_Work to be completed:_ Would you return the full listing exactly, with nothing altered?

☆ ☆ ☆

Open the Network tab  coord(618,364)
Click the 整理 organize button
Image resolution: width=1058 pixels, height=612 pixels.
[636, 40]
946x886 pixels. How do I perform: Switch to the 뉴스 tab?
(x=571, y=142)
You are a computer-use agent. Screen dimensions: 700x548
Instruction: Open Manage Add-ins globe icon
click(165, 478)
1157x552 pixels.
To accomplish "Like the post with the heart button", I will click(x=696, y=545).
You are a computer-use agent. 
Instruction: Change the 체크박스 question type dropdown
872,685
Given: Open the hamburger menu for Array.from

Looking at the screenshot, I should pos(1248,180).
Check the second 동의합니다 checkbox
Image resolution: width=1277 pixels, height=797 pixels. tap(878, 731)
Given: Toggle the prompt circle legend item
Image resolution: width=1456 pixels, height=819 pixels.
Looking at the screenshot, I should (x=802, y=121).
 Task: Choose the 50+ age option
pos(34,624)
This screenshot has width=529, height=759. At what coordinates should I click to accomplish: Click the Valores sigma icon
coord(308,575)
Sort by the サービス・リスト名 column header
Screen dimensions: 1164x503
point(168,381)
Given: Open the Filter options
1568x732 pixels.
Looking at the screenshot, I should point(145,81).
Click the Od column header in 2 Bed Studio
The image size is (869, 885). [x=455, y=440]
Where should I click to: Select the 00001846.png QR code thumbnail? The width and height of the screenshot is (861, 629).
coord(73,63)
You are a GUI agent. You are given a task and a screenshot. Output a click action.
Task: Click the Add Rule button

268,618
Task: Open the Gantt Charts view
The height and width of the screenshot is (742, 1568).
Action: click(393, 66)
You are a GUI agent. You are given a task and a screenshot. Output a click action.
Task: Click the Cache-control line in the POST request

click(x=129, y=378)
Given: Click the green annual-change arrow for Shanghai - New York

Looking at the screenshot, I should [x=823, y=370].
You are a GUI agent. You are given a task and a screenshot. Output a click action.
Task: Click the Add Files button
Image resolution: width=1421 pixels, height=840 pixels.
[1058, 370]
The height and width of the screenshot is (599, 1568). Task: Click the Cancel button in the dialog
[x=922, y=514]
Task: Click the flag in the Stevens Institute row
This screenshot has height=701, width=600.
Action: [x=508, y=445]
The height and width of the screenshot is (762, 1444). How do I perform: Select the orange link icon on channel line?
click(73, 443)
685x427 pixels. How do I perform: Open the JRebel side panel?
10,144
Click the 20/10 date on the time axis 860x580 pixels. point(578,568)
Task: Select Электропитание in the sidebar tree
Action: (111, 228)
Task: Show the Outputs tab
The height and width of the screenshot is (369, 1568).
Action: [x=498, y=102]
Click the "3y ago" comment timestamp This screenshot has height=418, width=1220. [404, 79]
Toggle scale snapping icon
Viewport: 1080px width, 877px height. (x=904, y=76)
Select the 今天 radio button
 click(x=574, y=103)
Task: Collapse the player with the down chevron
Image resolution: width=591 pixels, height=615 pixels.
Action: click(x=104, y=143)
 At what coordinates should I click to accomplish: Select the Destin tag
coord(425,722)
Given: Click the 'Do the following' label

☆ ☆ ☆

_Exercise solution:_
Open the Network tab  coord(618,364)
Click the 整理 organize button
Image resolution: width=1058 pixels, height=612 pixels.
[636, 40]
946x886 pixels. How do I perform: Switch to the 뉴스 tab?
(x=571, y=142)
You are a computer-use agent. Screen dimensions: 700x548
Instruction: Open Manage Add-ins globe icon
click(165, 478)
1157x552 pixels.
To accomplish "Like the post with the heart button", I will click(x=696, y=545).
You are a computer-use agent. 
Instruction: Change the 체크박스 question type dropdown
872,685
Given: Open the hamburger menu for Array.from

Looking at the screenshot, I should pos(1248,180).
Check the second 동의합니다 checkbox
Image resolution: width=1277 pixels, height=797 pixels. tap(878, 731)
Given: Toggle the prompt circle legend item
Image resolution: width=1456 pixels, height=819 pixels.
Looking at the screenshot, I should (x=802, y=121).
 Task: Choose the 50+ age option
pos(34,624)
This screenshot has width=529, height=759. At what coordinates should I click to accomplish: Click the Valores sigma icon
coord(308,575)
Sort by the サービス・リスト名 column header
Screen dimensions: 1164x503
point(168,381)
Given: Open the Filter options
1568x732 pixels.
Looking at the screenshot, I should point(145,81).
Click the Od column header in 2 Bed Studio
The image size is (869, 885). [x=455, y=440]
Where should I click to: Select the 00001846.png QR code thumbnail? The width and height of the screenshot is (861, 629).
coord(73,63)
You are a GUI agent. You are given a task and a screenshot. Output a click action.
Task: Click the Add Rule button

268,618
Task: Open the Gantt Charts view
The height and width of the screenshot is (742, 1568).
Action: click(393, 66)
You are a GUI agent. You are given a task and a screenshot. Output a click action.
Task: Click the Cache-control line in the POST request

click(x=129, y=378)
Given: Click the green annual-change arrow for Shanghai - New York

Looking at the screenshot, I should [x=823, y=370].
You are a GUI agent. You are given a task and a screenshot. Output a click action.
Task: Click the Add Files button
Image resolution: width=1421 pixels, height=840 pixels.
[1058, 370]
The height and width of the screenshot is (599, 1568). Task: Click the Cancel button in the dialog
[x=922, y=514]
Task: Click the flag in the Stevens Institute row
This screenshot has height=701, width=600.
Action: [x=508, y=445]
The height and width of the screenshot is (762, 1444). How do I perform: Select the orange link icon on channel line?
click(73, 443)
685x427 pixels. How do I perform: Open the JRebel side panel?
10,144
Click the 20/10 date on the time axis 860x580 pixels. point(578,568)
Task: Select Электропитание in the sidebar tree
Action: (111, 228)
Task: Show the Outputs tab
The height and width of the screenshot is (369, 1568).
Action: [x=498, y=102]
Click the "3y ago" comment timestamp This screenshot has height=418, width=1220. [404, 79]
Toggle scale snapping icon
Viewport: 1080px width, 877px height. (x=904, y=76)
Select the 今天 radio button
 click(x=574, y=103)
Task: Collapse the player with the down chevron
Image resolution: width=591 pixels, height=615 pixels.
Action: click(x=104, y=143)
 At what coordinates should I click to accomplish: Select the Destin tag
coord(425,722)
Given: Click the 'Do the following' label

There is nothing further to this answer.